Constatant que les règles du droit positif, telles qu'elles doivent être interprétées à la lumière des règles particulières et exorbitantes applicables pendant l'état d'alerte, ont été mal appliquées, il y a lieu de faire application des dispositions de l'article 488 para. (1) p. 8 du Code de procédure civile, et qu'il y a lieu d'accueillir le pourvoi, avec pour conséquence l'annulation de l’arrêt attaqué et, conformément aux dispositions de l'article 497 du Code de procédure civile, le renvoi de l'affaire pour un nouveau jugement devant la même cour d'appel.

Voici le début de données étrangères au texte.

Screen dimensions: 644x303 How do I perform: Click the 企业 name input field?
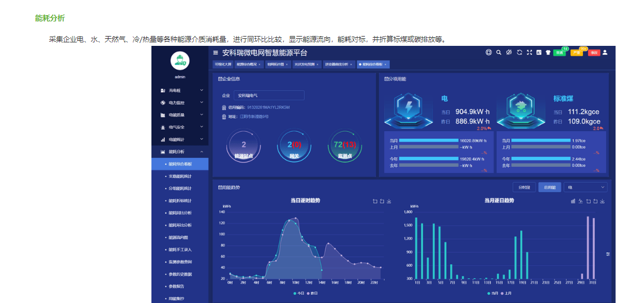point(269,95)
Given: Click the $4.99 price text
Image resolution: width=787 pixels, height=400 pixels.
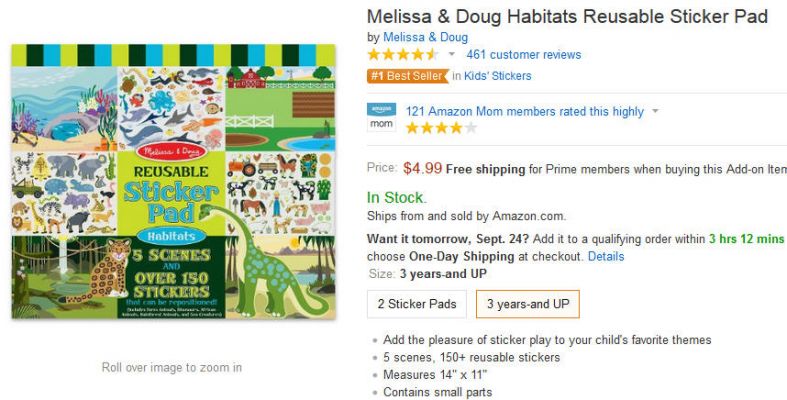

Lors du renvoi, il sera rappelé que dans le contexte de l'état d'alerte, les restrictions ont été imposées sur la base de la loi par des actes administratifs publiés, de sorte qu'il ne peut être exigé de la partie qu'elle prouve individuellement ces mesures de portée générale. Au contraire, selon l'article 252 paragraphe (1) du Code de procédure civile, la cour doit prendre connaissance d'office de la loi en vigueur en Roumanie.
Pour autant qu'elle l'estime nécessaire, la juridiction de renvoi est habilitée à demander aux autorités compétentes des éclaircissements et des explications sur les restrictions spécifiques applicables dans les localités où se trouvent les locaux pour lesquels une rémunération est réclamée, en précisant les périodes concernées, et la partie défenderesse requérante est alors habilitée à quantifier ses demandes en conséquence, en présentant une méthode de calcul qui tienne compte du degré d'occupation autorisé par les actes administratifs pertinents pour chaque période concernée, tout en excluant totalement l'état d'urgence au cours duquel les établissements d'hébergement et de restauration du type de ceux en cause dans la présente affaire ont été fermés au public.
POUR CES RAISONS
AU NOM DE LA LOI,
LA HAUTE COUR DÉCIDE:
Rejette l'exception de nullité du pourvoi.
Admet le recours interjeté par la défenderesse A. S.R.L. contre l’arrêt civil no 408A du 9 mars 2023, rendu par la Cour d'appel de Bucarest, 4ème Chambre civile.
Casse l’arrêt attaqué et la renvoit à la même cour d'appel, pour un nouveau jugement.
Définitif.
Prononcé en audience publique, aujourd’hui, le 24 octobre 2023.